* _REQUEST_: Copy out every line between the one containing "Given: Click the green Success check icon" and the one containing "Looking at the", both of those lines included, without changing anything.

* _MATERIAL FOR THE TASK_:
☆ ☆ ☆

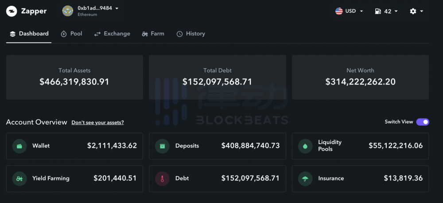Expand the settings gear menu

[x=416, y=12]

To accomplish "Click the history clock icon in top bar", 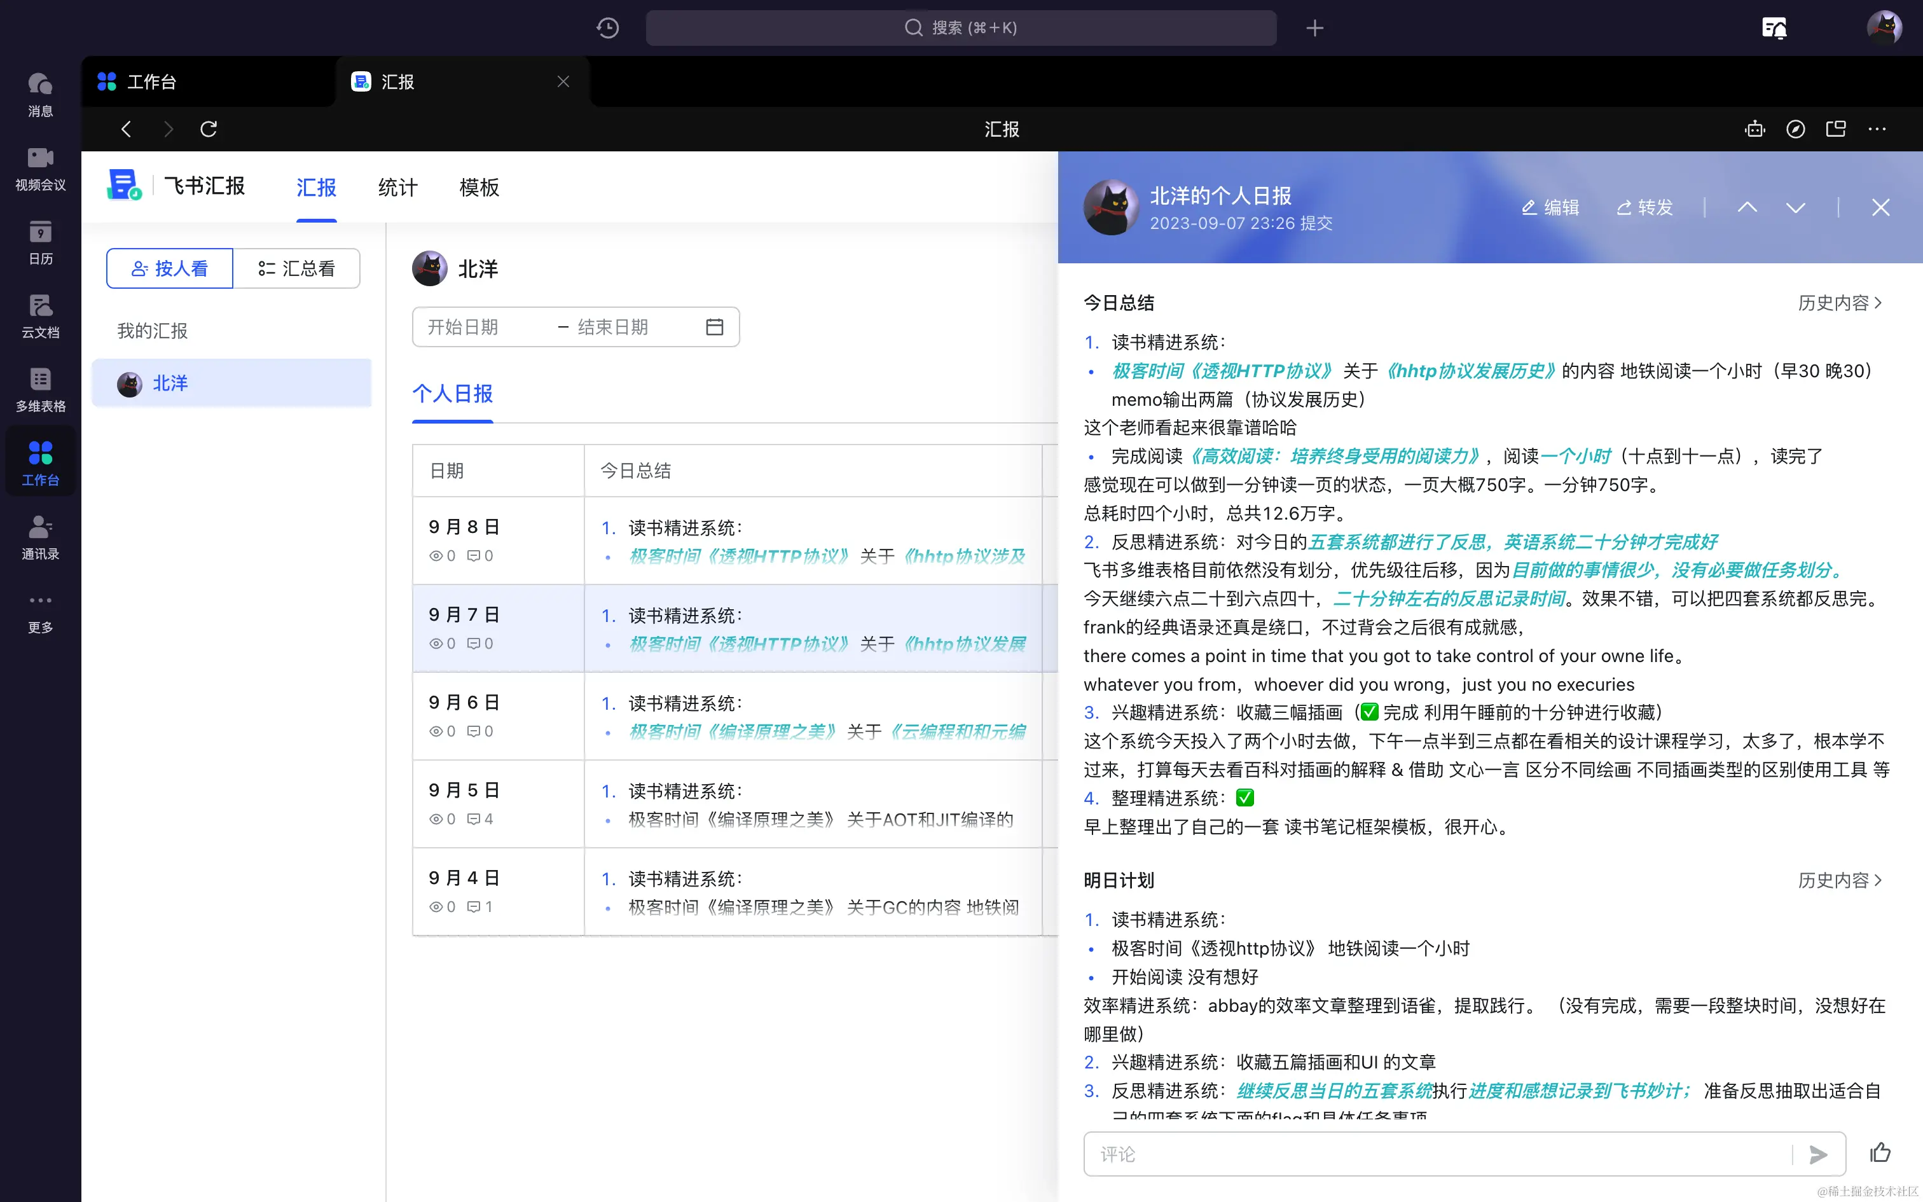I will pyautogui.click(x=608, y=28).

☆ ☆ ☆

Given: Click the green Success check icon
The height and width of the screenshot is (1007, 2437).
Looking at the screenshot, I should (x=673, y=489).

☆ ☆ ☆

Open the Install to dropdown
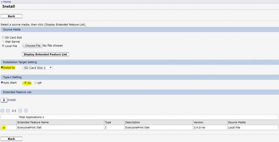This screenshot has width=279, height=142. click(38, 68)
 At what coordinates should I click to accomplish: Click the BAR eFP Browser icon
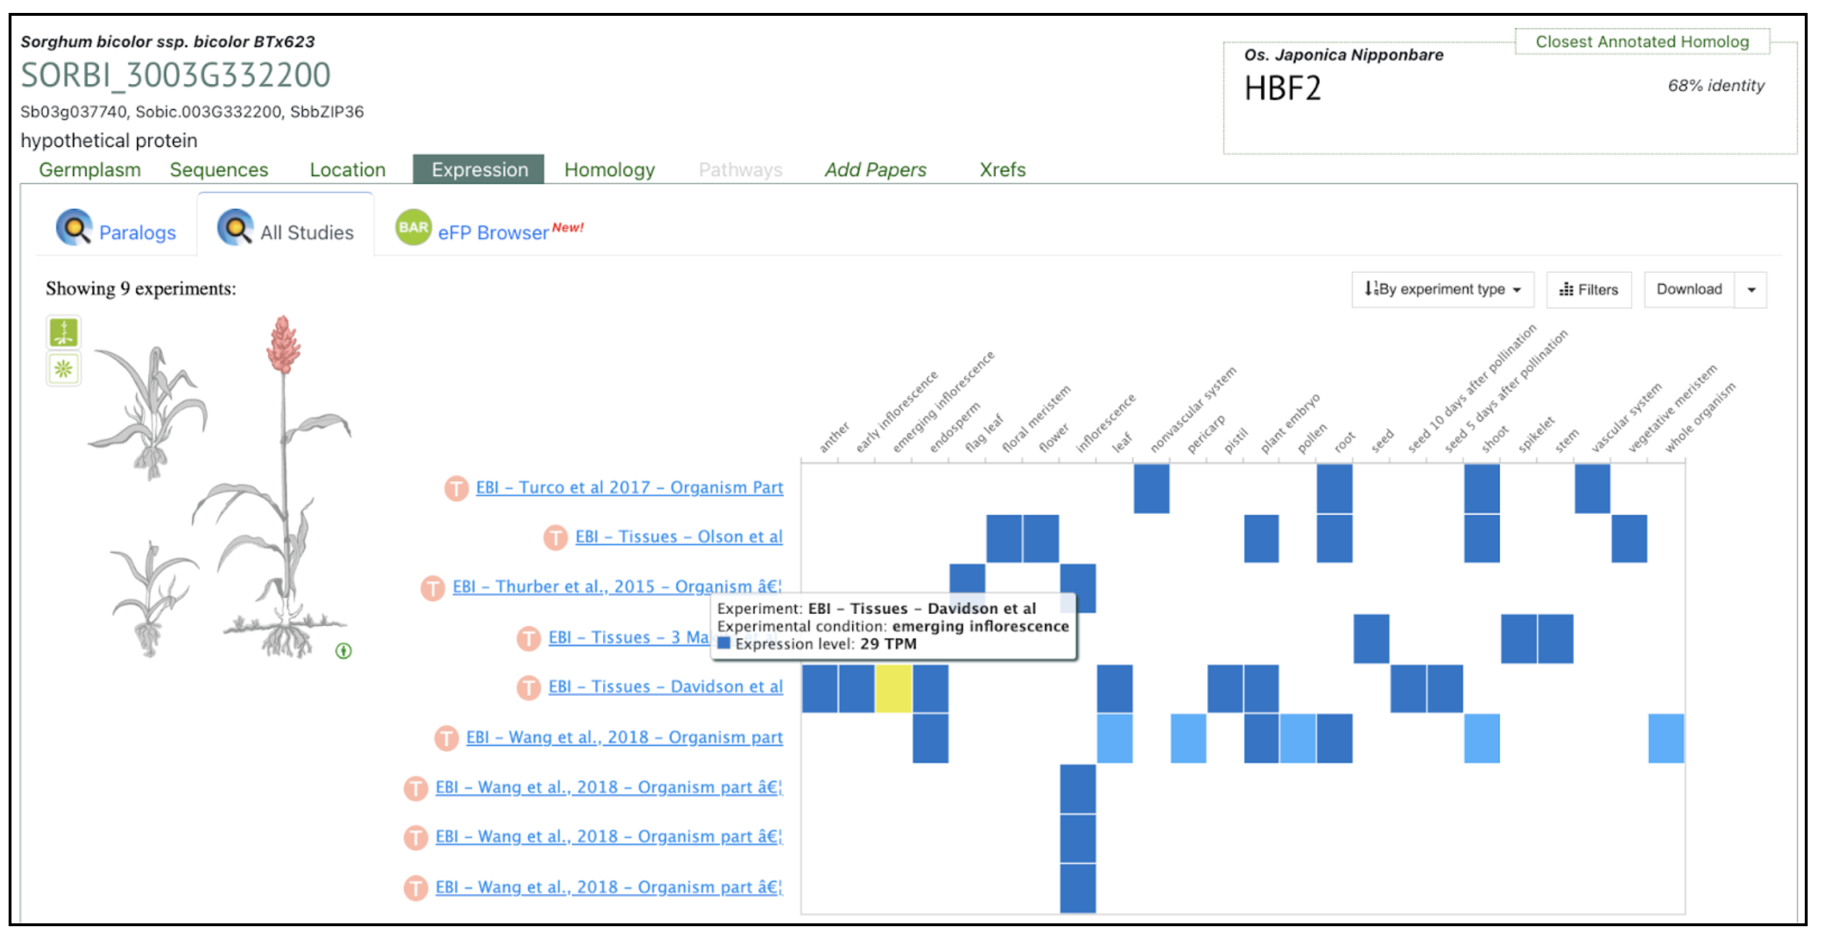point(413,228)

☆ ☆ ☆

* _SOLUTION_:
Given: Click the green Success check icon
The height and width of the screenshot is (1007, 2437).
Looking at the screenshot, I should (x=673, y=489).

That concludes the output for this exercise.